Once again co-directed by Justin Benson and Aaron Moorhead, and once again written by Benson, this also stars the two men in the main roles, playing brothers imaginatively named Aaron and Justin (I think you can guess who plays who). Justin is the older brother, and he's the one who pulled Aaron safely out of what is best described as a strange death cult. After they receive a video about the current state of the cult, Justin thinks it may do them good to return to visit the cult, to show Aaron what he escaped and to draw a line in the sand. But it turns out that returning just allows the men to see with adult eyes things that they found a lot easier to accept as youngsters. It also places them in close proximity to areas where time seems to run very oddly, to put it mildly.

More sci-fi and fantasy than outright horror, The Endless continues the winning streak from Benson and Moorhead that has them delivering quality content for adults without resorting to the usual bag of tricks we see in so many other horror movies. They consistently deliver thoughtful and relatable moments that just happen to take place in an environment that also contains elements of the supernatural and monstrous.
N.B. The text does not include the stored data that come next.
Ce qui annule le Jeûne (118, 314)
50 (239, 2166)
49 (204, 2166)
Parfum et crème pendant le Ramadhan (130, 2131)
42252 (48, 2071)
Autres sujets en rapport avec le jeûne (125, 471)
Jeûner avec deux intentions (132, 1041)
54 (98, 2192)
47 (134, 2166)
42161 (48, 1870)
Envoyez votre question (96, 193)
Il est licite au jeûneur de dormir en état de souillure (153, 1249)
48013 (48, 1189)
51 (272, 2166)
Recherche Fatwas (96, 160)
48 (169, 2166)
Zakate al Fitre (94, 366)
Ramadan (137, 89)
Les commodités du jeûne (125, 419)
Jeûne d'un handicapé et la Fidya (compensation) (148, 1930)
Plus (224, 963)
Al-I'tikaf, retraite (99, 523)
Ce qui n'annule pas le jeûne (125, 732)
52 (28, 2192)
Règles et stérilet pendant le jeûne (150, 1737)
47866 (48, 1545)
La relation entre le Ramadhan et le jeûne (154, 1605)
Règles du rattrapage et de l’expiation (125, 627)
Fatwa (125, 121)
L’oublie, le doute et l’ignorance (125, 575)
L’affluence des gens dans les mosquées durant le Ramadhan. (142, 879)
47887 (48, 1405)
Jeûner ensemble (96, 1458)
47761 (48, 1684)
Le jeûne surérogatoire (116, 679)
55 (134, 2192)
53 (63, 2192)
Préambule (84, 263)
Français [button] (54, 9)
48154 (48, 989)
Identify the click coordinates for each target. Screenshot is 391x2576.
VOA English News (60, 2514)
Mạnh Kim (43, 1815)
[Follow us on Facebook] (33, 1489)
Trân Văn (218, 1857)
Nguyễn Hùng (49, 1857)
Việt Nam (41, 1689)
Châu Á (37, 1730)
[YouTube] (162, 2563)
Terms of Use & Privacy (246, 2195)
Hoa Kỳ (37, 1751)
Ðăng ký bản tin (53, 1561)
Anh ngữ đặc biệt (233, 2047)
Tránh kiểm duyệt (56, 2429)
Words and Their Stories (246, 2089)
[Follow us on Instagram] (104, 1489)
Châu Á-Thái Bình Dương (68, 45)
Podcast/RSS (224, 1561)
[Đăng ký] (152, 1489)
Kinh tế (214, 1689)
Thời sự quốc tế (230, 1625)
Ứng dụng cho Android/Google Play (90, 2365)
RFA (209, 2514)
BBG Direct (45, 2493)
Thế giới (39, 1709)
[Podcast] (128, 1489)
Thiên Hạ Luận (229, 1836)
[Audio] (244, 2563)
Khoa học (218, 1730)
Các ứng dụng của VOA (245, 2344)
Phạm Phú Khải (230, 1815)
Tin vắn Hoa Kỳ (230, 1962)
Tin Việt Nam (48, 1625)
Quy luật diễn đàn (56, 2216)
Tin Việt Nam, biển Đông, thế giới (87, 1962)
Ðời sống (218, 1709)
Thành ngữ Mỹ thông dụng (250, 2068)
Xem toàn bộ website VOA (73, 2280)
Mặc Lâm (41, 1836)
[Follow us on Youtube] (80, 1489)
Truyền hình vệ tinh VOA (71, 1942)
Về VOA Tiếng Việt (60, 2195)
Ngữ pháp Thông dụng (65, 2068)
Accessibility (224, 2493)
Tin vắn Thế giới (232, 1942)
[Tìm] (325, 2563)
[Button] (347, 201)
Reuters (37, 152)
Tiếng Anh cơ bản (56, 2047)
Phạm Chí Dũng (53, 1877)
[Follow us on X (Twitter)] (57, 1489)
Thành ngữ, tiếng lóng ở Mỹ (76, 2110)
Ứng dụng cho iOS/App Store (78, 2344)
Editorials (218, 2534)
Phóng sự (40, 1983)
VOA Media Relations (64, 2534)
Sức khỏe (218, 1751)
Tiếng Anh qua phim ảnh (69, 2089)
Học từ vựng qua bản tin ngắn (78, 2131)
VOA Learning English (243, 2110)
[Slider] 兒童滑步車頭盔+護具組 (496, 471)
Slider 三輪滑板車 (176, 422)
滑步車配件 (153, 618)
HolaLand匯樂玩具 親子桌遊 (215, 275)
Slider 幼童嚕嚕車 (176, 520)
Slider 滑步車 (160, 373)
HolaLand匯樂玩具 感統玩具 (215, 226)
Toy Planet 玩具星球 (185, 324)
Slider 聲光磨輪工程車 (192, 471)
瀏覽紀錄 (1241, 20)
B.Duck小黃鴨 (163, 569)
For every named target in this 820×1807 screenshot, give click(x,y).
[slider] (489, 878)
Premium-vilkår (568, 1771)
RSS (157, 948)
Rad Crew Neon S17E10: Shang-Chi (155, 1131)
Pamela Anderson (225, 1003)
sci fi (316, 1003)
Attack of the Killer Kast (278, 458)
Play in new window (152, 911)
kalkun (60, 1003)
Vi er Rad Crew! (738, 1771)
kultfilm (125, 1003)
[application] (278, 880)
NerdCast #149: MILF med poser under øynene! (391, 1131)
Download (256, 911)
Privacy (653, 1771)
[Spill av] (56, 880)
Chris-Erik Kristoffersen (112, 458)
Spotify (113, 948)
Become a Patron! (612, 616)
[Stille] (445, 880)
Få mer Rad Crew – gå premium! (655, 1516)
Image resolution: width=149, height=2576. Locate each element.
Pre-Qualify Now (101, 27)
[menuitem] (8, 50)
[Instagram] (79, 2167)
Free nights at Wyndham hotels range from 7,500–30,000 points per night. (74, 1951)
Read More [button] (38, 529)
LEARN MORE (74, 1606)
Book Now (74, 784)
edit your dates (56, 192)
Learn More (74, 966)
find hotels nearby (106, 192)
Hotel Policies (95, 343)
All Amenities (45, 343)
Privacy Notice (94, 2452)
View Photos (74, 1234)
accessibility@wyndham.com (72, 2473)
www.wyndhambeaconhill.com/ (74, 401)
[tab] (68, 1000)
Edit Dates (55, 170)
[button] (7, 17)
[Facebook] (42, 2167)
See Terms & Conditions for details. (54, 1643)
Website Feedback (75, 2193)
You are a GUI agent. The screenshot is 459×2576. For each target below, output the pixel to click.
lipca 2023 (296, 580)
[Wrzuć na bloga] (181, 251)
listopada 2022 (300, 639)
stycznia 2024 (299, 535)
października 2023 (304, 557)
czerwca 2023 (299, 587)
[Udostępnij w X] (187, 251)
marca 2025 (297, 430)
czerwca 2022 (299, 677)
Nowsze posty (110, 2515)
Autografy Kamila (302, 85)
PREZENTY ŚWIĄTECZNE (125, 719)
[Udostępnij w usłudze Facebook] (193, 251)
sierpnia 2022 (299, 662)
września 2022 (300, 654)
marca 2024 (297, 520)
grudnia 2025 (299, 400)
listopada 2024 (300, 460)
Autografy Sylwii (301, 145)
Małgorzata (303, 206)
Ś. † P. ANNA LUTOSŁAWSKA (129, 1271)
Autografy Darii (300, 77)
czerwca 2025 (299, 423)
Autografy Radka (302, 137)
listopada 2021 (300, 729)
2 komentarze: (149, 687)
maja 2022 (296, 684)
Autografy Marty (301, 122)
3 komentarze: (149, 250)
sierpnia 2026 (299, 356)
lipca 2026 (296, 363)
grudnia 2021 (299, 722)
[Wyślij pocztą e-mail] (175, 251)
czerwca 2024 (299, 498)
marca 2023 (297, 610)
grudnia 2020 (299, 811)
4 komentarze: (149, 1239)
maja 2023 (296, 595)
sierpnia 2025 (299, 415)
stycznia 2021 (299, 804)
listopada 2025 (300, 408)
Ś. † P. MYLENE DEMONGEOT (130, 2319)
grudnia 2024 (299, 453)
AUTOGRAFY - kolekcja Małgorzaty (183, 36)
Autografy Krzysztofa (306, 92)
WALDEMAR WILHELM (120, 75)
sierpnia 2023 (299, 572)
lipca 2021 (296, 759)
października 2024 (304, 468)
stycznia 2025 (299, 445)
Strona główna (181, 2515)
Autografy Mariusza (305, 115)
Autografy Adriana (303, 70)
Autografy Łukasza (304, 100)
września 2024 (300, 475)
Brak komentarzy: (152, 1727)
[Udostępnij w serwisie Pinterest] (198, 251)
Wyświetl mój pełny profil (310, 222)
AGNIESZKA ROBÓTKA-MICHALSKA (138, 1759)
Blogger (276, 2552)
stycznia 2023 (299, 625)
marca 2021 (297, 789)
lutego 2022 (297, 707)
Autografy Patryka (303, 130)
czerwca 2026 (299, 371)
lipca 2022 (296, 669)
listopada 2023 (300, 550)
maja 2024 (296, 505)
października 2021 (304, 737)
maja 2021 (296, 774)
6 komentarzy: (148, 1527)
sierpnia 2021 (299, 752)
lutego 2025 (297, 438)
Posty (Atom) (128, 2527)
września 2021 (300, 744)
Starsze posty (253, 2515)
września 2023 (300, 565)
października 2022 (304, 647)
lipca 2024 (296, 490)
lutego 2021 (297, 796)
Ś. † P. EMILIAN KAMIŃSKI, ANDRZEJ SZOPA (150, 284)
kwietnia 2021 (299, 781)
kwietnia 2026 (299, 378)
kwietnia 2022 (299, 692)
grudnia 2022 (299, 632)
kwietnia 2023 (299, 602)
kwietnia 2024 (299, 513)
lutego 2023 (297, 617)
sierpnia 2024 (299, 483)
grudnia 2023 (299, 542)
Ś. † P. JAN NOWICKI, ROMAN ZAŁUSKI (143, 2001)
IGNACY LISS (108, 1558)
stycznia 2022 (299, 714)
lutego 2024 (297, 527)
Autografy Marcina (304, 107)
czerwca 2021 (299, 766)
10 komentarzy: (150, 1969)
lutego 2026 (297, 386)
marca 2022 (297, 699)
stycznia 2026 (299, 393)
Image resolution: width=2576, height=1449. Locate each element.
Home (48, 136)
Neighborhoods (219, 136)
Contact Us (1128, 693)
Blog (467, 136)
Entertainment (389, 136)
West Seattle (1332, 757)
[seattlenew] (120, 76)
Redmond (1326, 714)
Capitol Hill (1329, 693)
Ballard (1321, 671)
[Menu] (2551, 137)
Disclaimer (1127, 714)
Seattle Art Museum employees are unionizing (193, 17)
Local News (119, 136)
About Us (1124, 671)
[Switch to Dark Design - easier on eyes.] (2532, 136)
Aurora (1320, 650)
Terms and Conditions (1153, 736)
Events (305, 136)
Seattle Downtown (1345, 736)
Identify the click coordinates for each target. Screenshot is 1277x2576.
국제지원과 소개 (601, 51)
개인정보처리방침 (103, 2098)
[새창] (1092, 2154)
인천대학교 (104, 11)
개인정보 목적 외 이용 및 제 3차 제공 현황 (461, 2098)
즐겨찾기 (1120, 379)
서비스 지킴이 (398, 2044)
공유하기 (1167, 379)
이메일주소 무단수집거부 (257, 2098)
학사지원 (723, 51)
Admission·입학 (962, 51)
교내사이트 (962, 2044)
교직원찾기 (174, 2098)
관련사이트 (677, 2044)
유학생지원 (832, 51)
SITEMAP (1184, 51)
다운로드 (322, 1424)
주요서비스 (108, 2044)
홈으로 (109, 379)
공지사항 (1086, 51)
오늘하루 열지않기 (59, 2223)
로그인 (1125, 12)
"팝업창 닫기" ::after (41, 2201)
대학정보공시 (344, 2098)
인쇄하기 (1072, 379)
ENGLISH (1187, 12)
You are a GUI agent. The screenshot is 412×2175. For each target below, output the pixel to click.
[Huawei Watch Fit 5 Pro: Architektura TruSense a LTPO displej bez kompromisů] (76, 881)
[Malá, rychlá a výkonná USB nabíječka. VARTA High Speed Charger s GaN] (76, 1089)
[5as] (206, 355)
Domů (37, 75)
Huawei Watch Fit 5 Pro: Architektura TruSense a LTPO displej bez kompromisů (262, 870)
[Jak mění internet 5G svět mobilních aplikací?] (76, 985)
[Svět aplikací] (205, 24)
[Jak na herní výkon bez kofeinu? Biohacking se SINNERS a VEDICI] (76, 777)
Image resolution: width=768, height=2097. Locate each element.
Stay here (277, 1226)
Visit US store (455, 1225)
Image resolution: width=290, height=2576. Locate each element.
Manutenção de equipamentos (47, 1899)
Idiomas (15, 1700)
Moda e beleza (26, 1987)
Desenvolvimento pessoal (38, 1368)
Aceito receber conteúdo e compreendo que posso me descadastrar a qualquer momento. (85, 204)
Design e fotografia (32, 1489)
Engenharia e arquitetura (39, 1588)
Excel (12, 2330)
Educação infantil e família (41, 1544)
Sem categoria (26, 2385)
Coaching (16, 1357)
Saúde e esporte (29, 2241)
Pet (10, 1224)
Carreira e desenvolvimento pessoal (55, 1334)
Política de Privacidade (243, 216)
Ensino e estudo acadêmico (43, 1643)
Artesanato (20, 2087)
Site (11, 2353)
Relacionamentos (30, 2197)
Resolution was about friendship, Spring was about love (and grief), and The Endless is about the bond between siblings, the protective role of the older brother, and those timey wimey shenanigans.

I'm not going to say that I was able to keep track of this throughout, it's a slippery bugger, sometimes seeming more interested in providing interesting moments to mess with your mind than giving you a puzzle that fits together smoothly and completely, but enough markers are dotted throughout the script to keep things intriguing as we move through a plot that becomes more and more urgent on the way to a grand finale that you just know could prove heartbreaking and deadly.

When it comes to the acting, the two film-makers don't do a bad job. They have a good chemistry in their lead roles, and the writing helps them to feel realistically like brothers. Tate Ellington is excellent as Hal, the sorta-nominated leader of the cult, Callie Hernandez and Kira Powell are both decent as Anna and Lizzy, with the latter clueing viewers in to the initial links to Resolution, and both Shane Brady and Lew Temple look slightly suspicious for almost every moment they are onscreen, while James Jordan plays someone understandable angry as he remains aware of the strange time trickery going on in the area.

Nicely constructed, both in terms of the main storyline and how things dovetail nicely with the events we already saw in Resolution, The Endless may well be the best yet from Benson and Moorhead. I'll need to give it a rewatch soon, but it's a film I will enjoy revisiting. Much like every other film they've worked on together to give us so far.